Les intervenants ont unanimement souligné que les archives constituent le socle de la vérité, de la preuve et de la mémoire collective. « Sans archives, il ne peut y avoir ni preuve, ni justice », ont-ils rappelé, mettant en avant leur importance dans les procédures judiciaires et la préservation de l’histoire des nations.

Selon les experts présents, les archives jouent un rôle déterminant dans l’établissement des faits et la reddition des comptes. Elles documentent l’action administrative et permettent de garantir la transparence dans la gestion publique. À ce titre, elles représentent un outil indispensable pour le fonctionnement de l’État de droit.

Cependant, plusieurs défis majeurs continuent de freiner leur valorisation au Sénégal. Parmi eux figurent les difficultés de conservation, avec des documents souvent stockés dans des locaux inadaptés, le manque de moyens alloués à leur préservation ainsi que l’absence de procédures efficaces d’accès aux archives.

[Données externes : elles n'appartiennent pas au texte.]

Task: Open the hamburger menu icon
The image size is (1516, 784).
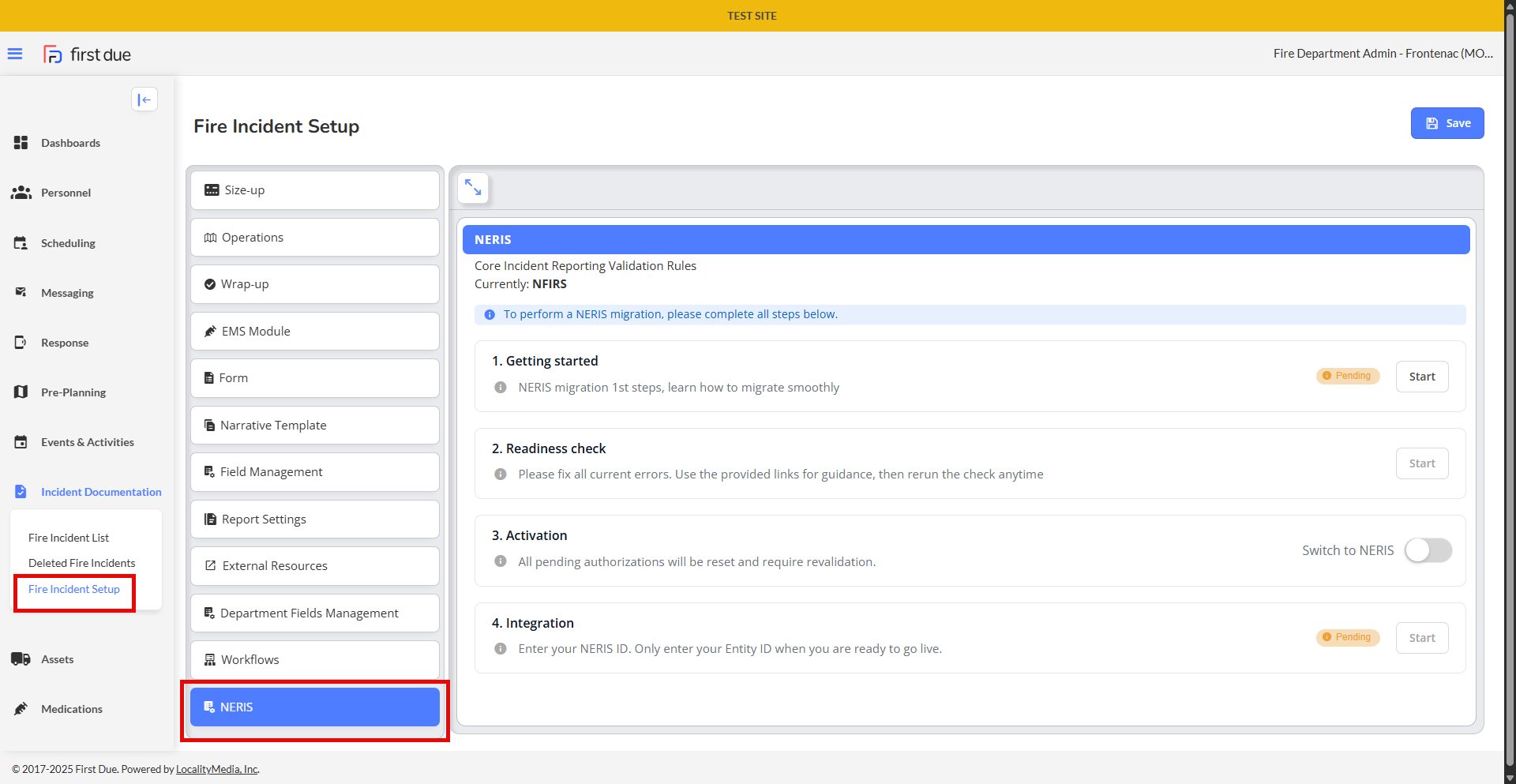Action: pyautogui.click(x=15, y=54)
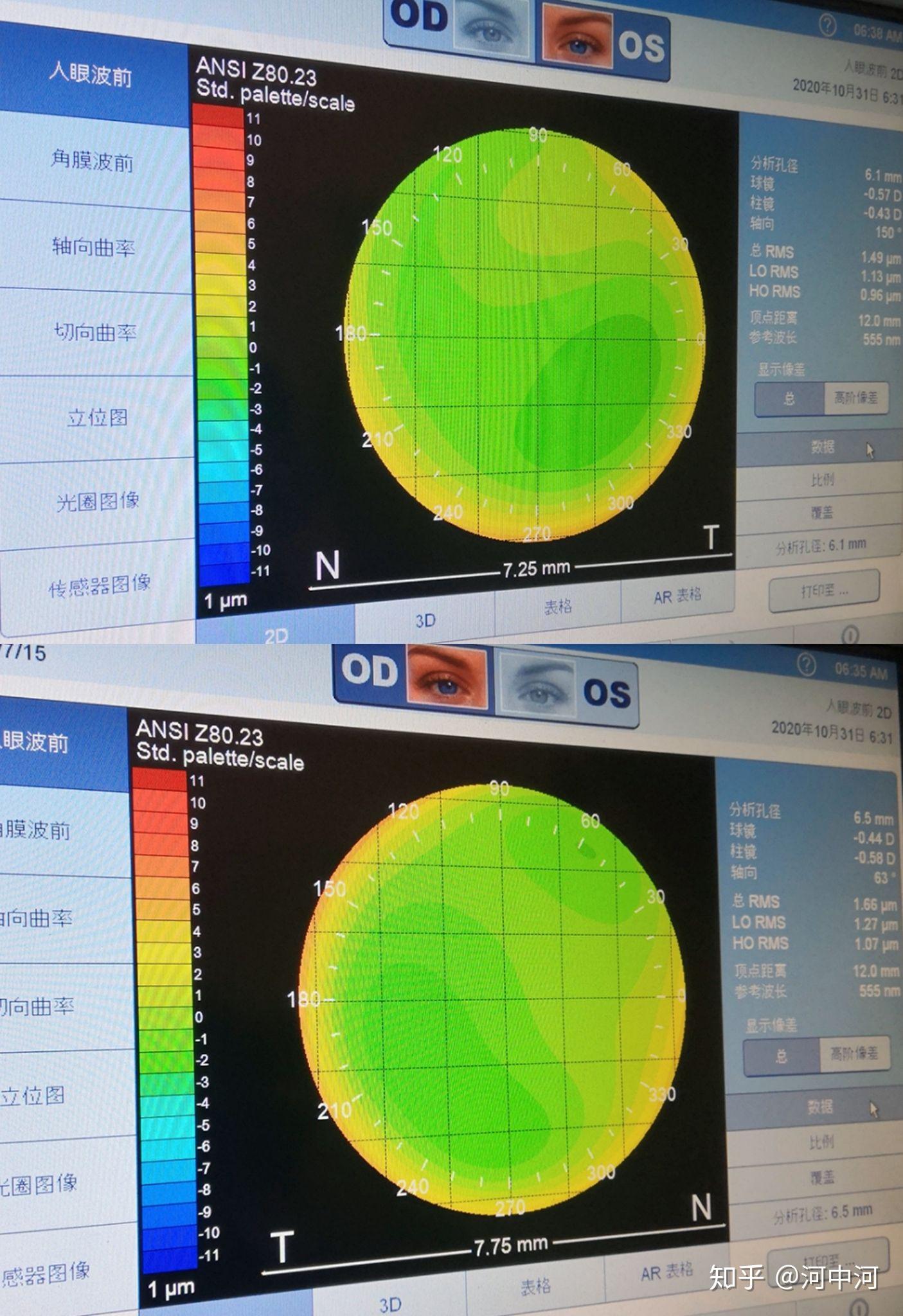Expand the 覆盖 section in top panel

pyautogui.click(x=821, y=512)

Les spécialistes ont également insisté sur les enjeux liés à la numérisation. Si celle-ci facilite la diffusion et la sauvegarde des documents, elle ne peut être efficace sans une organisation préalable des fonds documentaires. « Numériser des archives mal classées revient à produire des données numériques difficilement exploitables », a souligné un participant.

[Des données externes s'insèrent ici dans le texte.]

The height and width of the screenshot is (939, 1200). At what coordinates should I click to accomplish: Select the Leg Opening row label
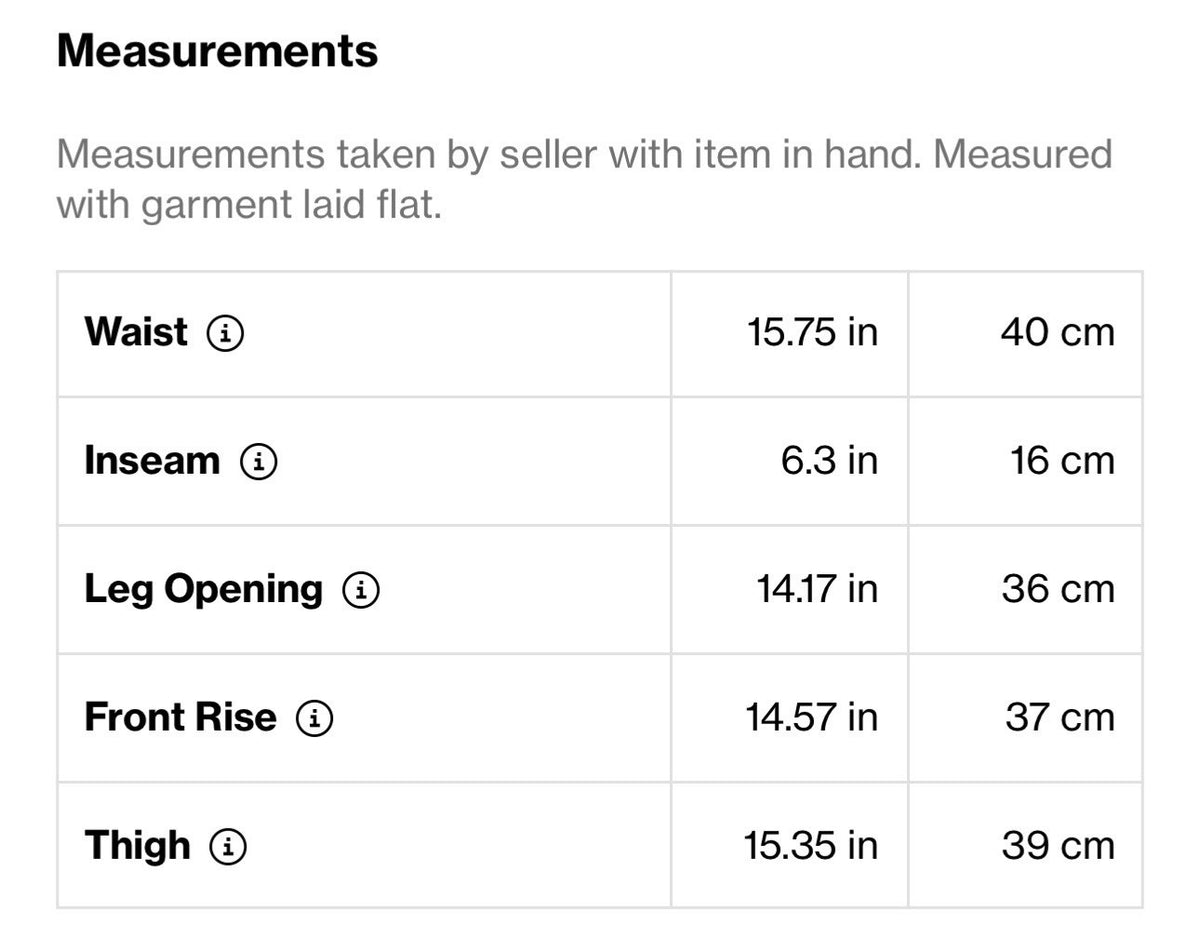tap(204, 590)
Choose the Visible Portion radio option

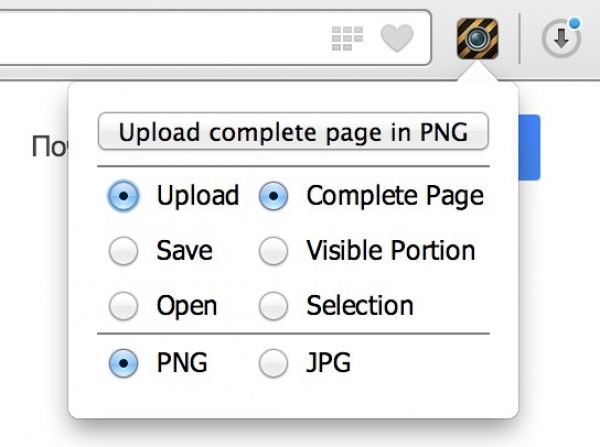click(273, 251)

Les débats ont par ailleurs porté sur l’émergence des archives numériques natives, notamment les échanges électroniques et les messages instantanés. Ces nouveaux supports posent des questions inédites concernant leur valeur probante et leur authenticité, dans un contexte marqué par le développement de l’intelligence artificielle et des risques de falsification documentaire.

L’état général des archives au Sénégal a également suscité des inquiétudes. Malgré l’existence d’infrastructures spécialisées, comme le Centre national des archives judiciaires de Louga, les conditions de conservation demeurent globalement insuffisantes pour garantir une protection durable du patrimoine documentaire national.

Face à ces constats, les experts ont appelé les pouvoirs publics à mettre en place une véritable politique nationale des archives. Ils plaident pour un renforcement du cadre réglementaire, une modernisation des infrastructures de conservation, ainsi qu’un soutien accru aux institutions de formation et de recherche comme l’EBAD et aux Archives nationales.

Pour les participants, la préservation des archives constitue un enjeu stratégique pour la justice, la mémoire collective et la gouvernance. Ils estiment qu’une meilleure prise en compte de cette question permettrait au Sénégal de renforcer la transparence administrative et de préserver efficacement son patrimoine historique pour les générations futures.